Types of Insider Threats
There are several types of insider threats within an organization, all with different goals. Some insider threats are as follows:
- Careless or negligent workers
- Malicious insiders
- Inside agents
- Disgruntled employees
- Third parties
Careless and/or Negligent Workers
While most companies invest more money on insider threats with malicious intent, negligent insider threats are more common. According to Ponemon’s 2020 Insider Threats Report, 61% of data breaches involving an insider are primarily unintentional, caused by negligent insiders.
Insider threat have become one of the largest threats to organizations and some cyberattacks may be insider-driven. Although all insider threats are not malicious or intentional, the effect of these threats can be damaging to the regulated entities and have a negative impact on the confidentiality, integrity, and availability of its electronic PHI.
What are the Consequences of Medical Record Snooping?
Absent very unusual circumstances, the penalty for snooping is termination. This zero-tolerance applies to:
- Records of your spouse or domestic partner
- Records of your siblings
- Records of your children or grandchildren
- Records of co-workers
- Records of friends and neighbors
- Records of persons of media interest
Over the years several healthcare organizations have received HIPAA violations because of inappropriate actions made by their workforce. More on this below but before I go into what can happen when your workforce snoops, it is important for you to know what the HIPAA Security Rule says.

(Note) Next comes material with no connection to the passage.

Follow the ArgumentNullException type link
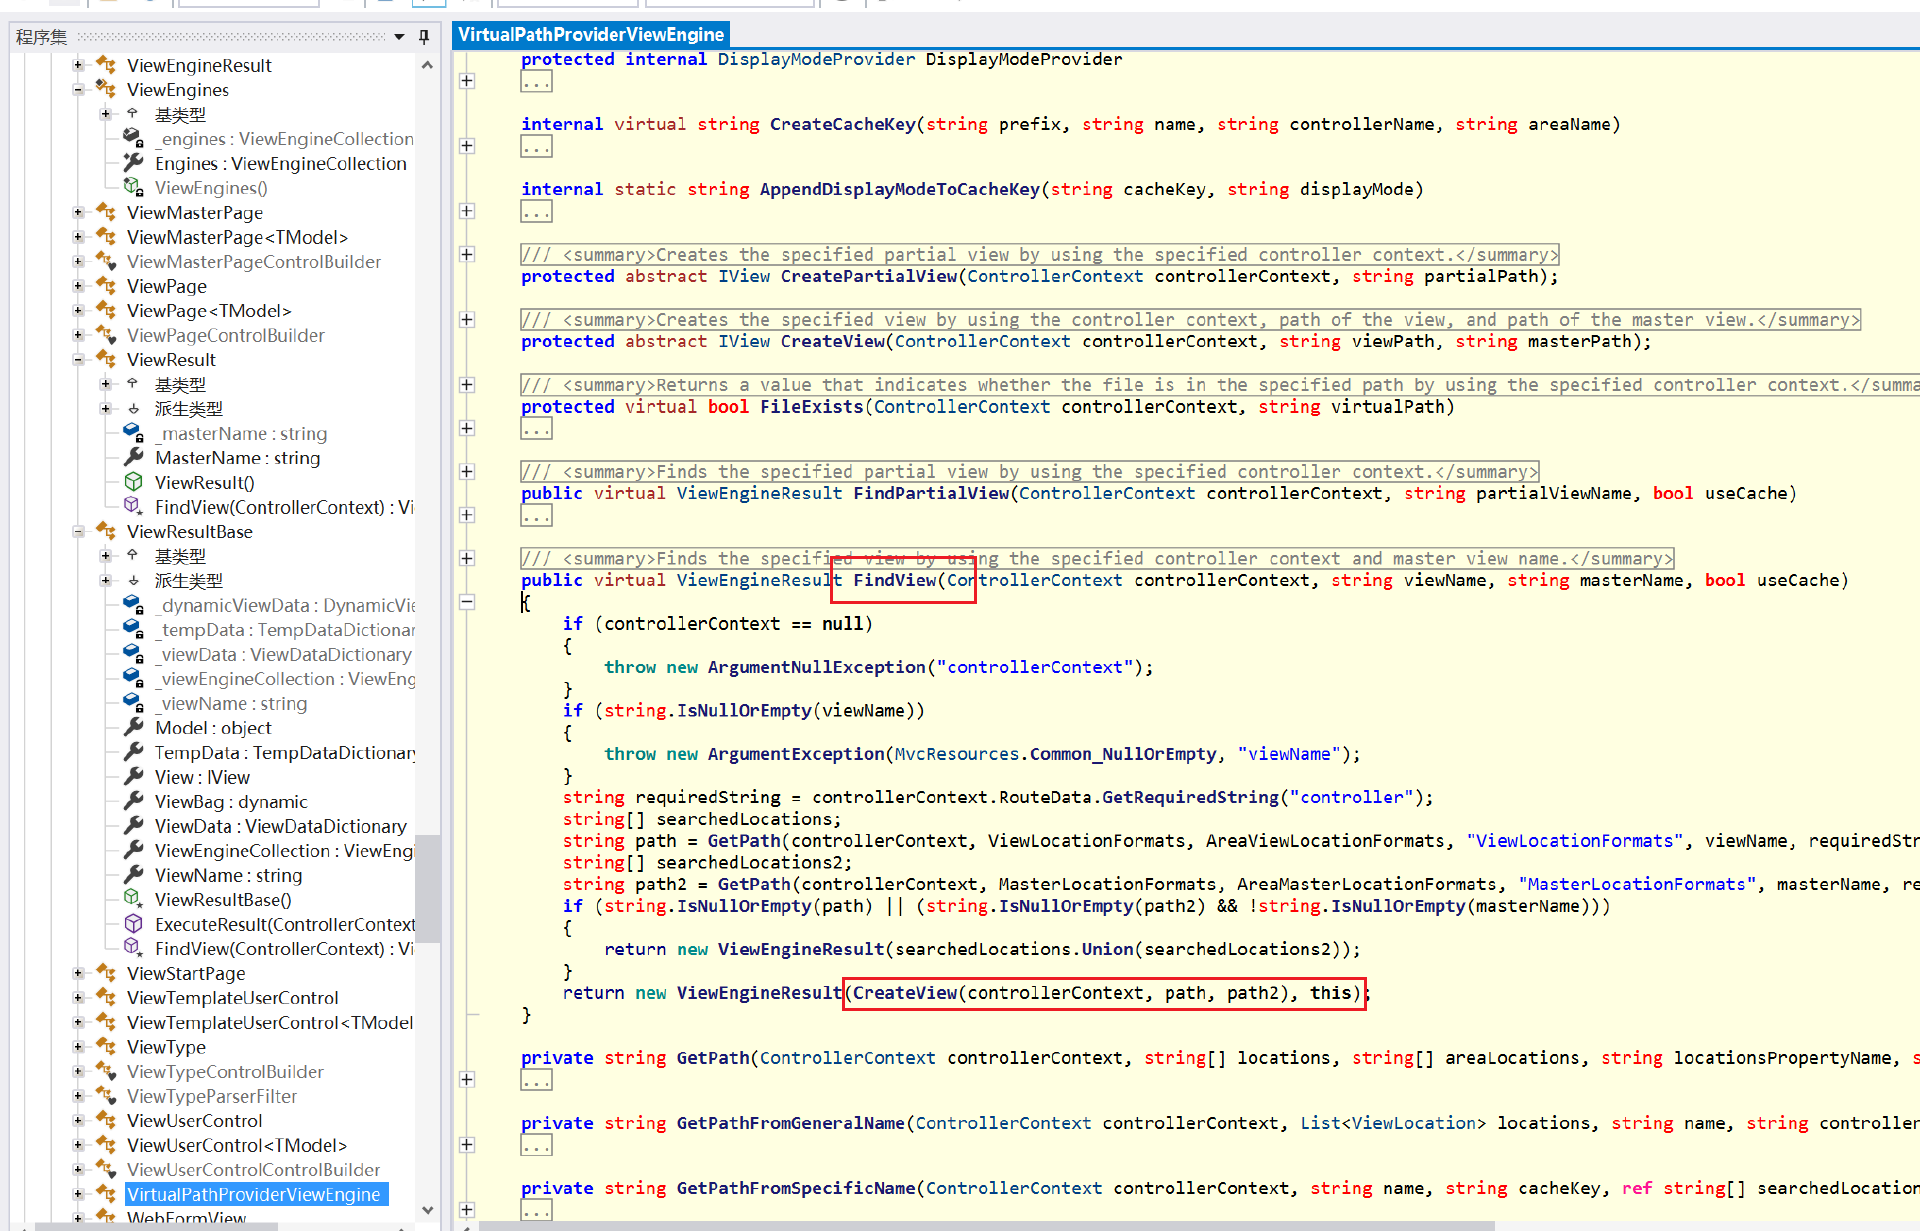Screen dimensions: 1920x1231 coord(816,667)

What does the HIPAA Security Rule Say?
The HIPAA Security Rule, 45 CFR §164.312(b), requires Covered Entities (CEs) and Business Associates (BAs), collectively referred to by HHS as regulated entities to:
“Implement hardware, software, and/or procedural mechanisms that record and examine activity in information systems that contain or use electronic PHI” see 45 CFR §164.312(b).

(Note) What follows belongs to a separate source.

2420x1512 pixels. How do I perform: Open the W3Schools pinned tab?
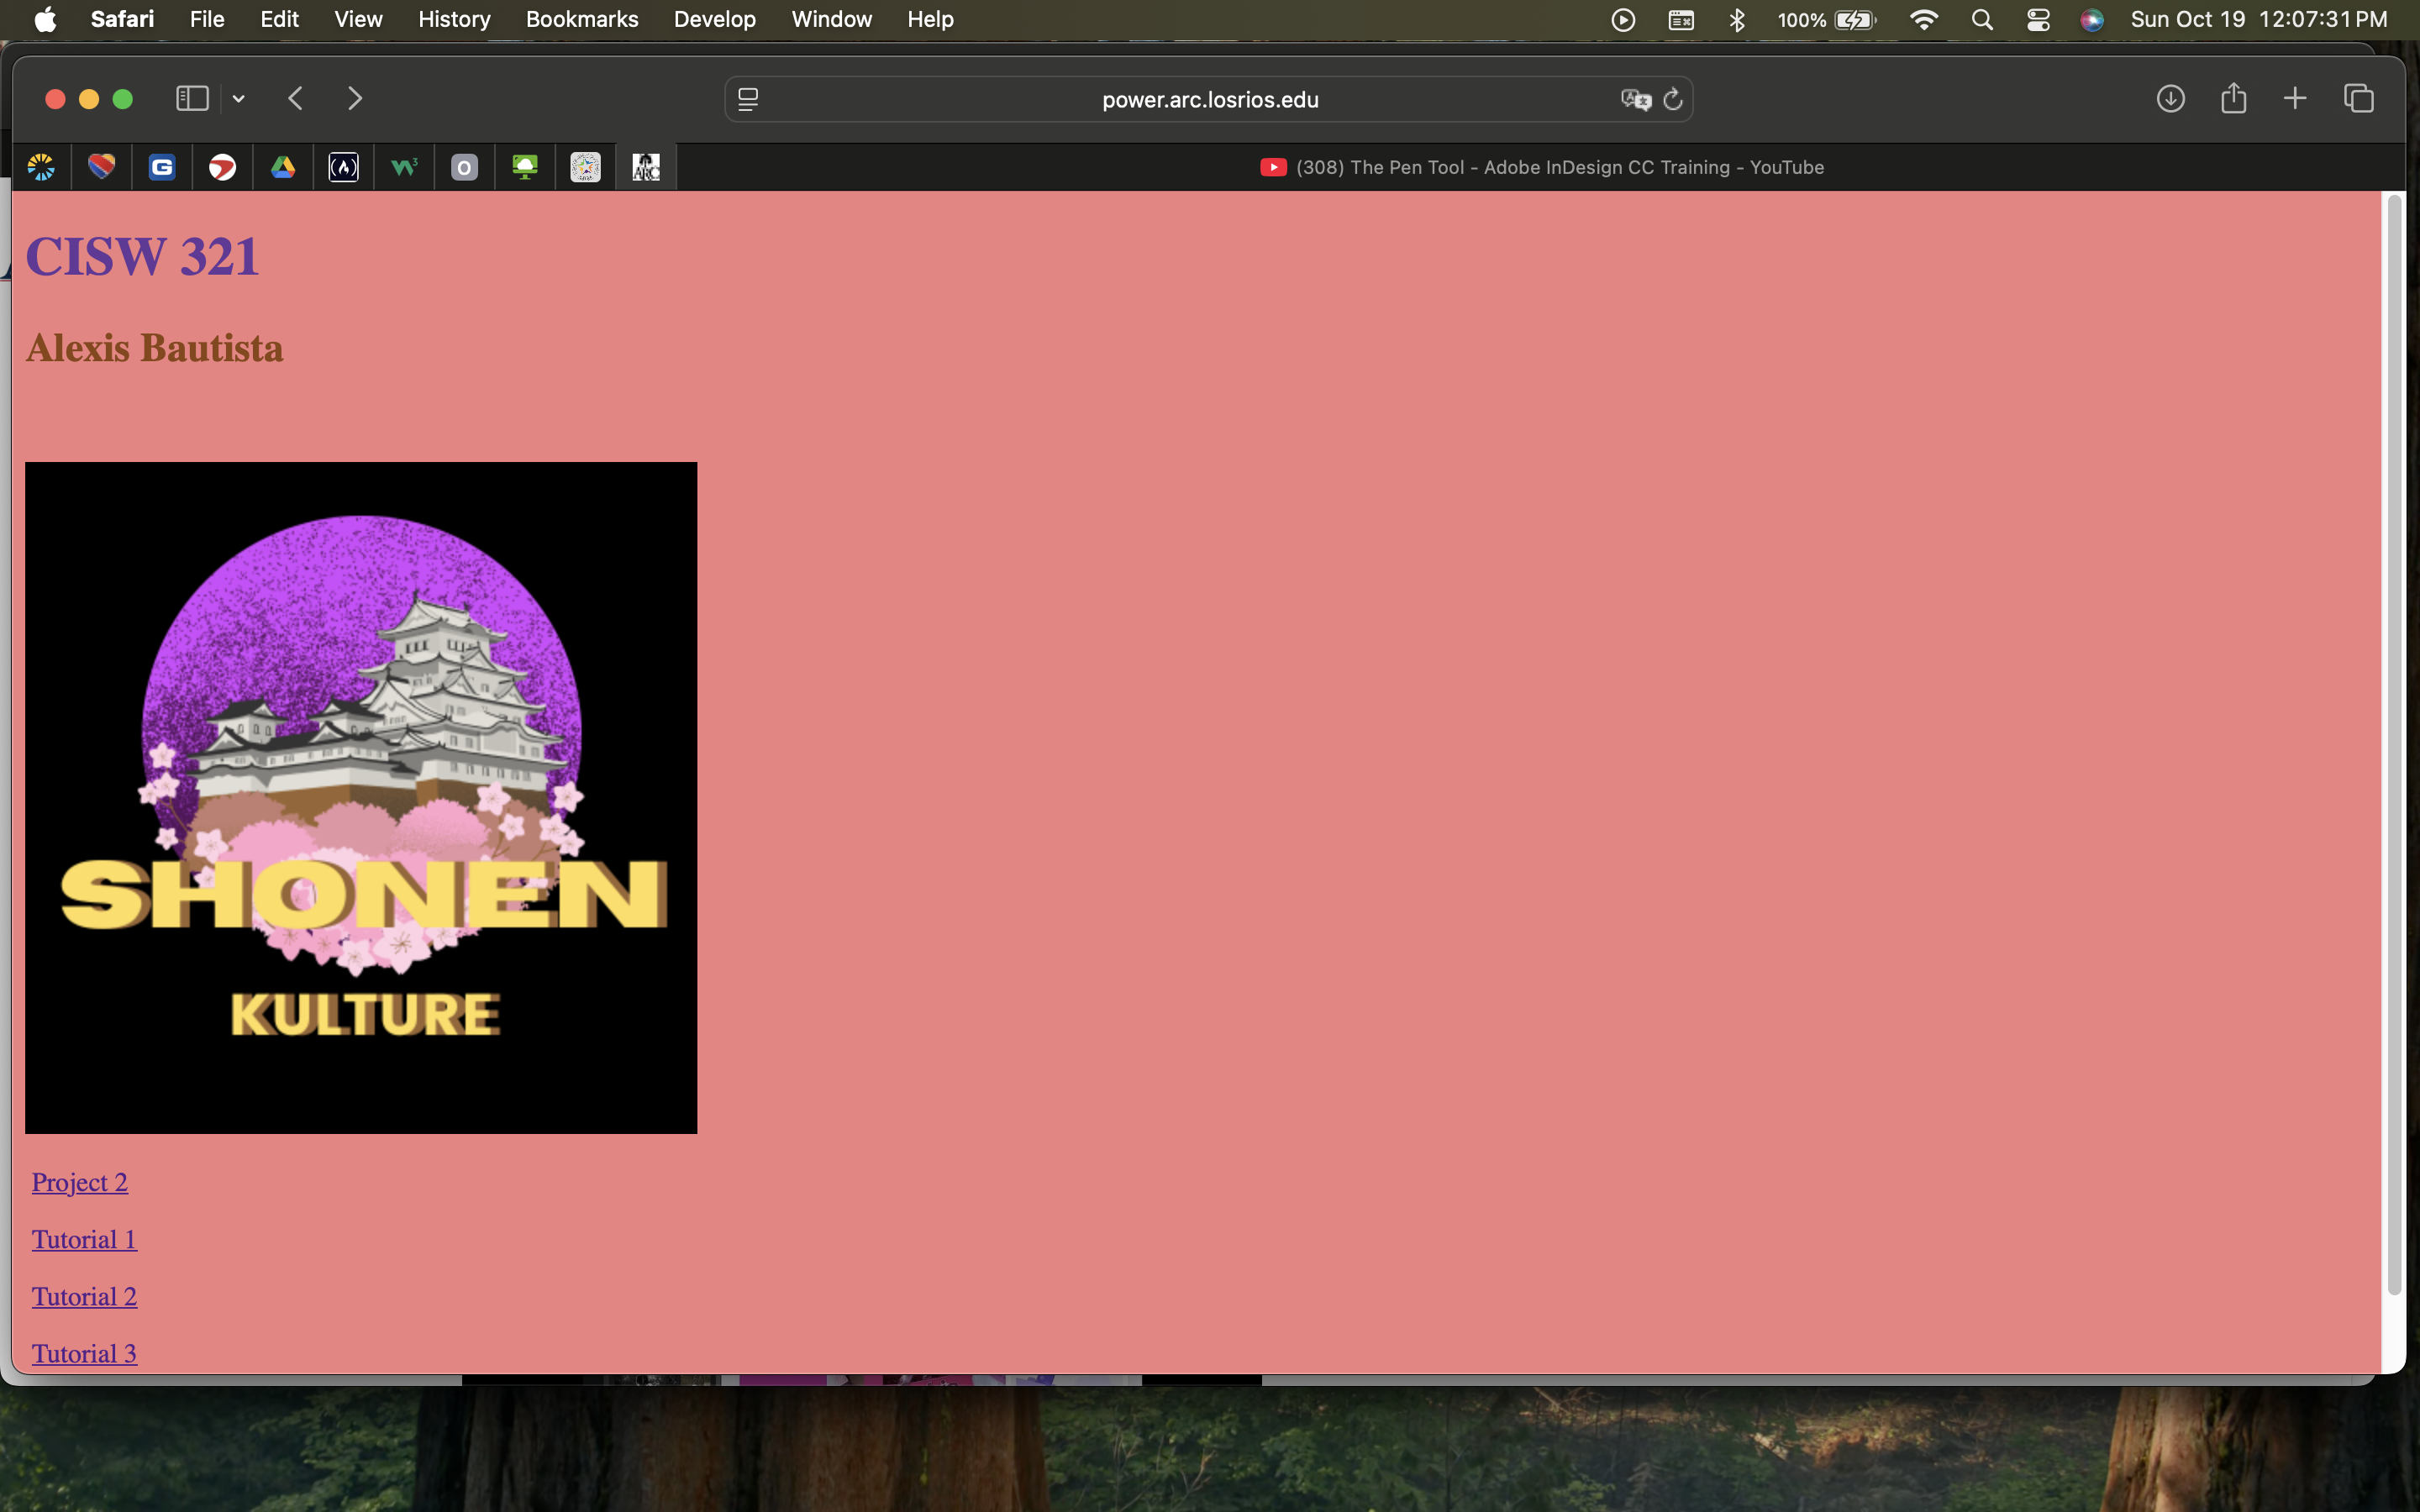(x=404, y=167)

And don’t forget regulated entities are also required to:
“Implement procedures to regularly review records of information system activity, such as audit logs, access reports, and security incident tracking reports” see 45 CFR §164.308(a)(1)(ii)(D).
What Can Happen After You're Caught Snooping?
In 2021, hospitals and health systems reported patient record breaches by employees inappropriately accessing patients’ protected health information (PHI).
Below are two of those cases:
- Our first case involves former surgery resident at Rochester, Minn.-based Mayo Clinic, was charged in Olmsted County (Minn.) District Court with one count gross misdemeanor of unauthorized computer access after one of the 1,614 patients.
- Our second case involves an emergency technician at Huntington (N.Y.) Hospital, part of Northwell Health, plead guilty to one count of criminal HIPAA violations in connection with his work at three New York-area hospitals between approximately June 2012 and August 2019.
Some legal experts say these cases are a reminder of the various insider threats facing healthcare entities. But these two cases involving the intentional unauthorized access, disclosure, and use of PHI by insiders is only the tip of the iceberg.
Something to Ponder ...
As a healthcare regulated entity you are required to:
- Implement hardware, software, and/or procedural mechanisms that record and examine activity in information systems that contain or use electronic PHI
And don’t forget regulated entities are also required to:
- Implement procedures to regularly review records of information system activity, such as audit logs, access reports, and security incident tracking reports.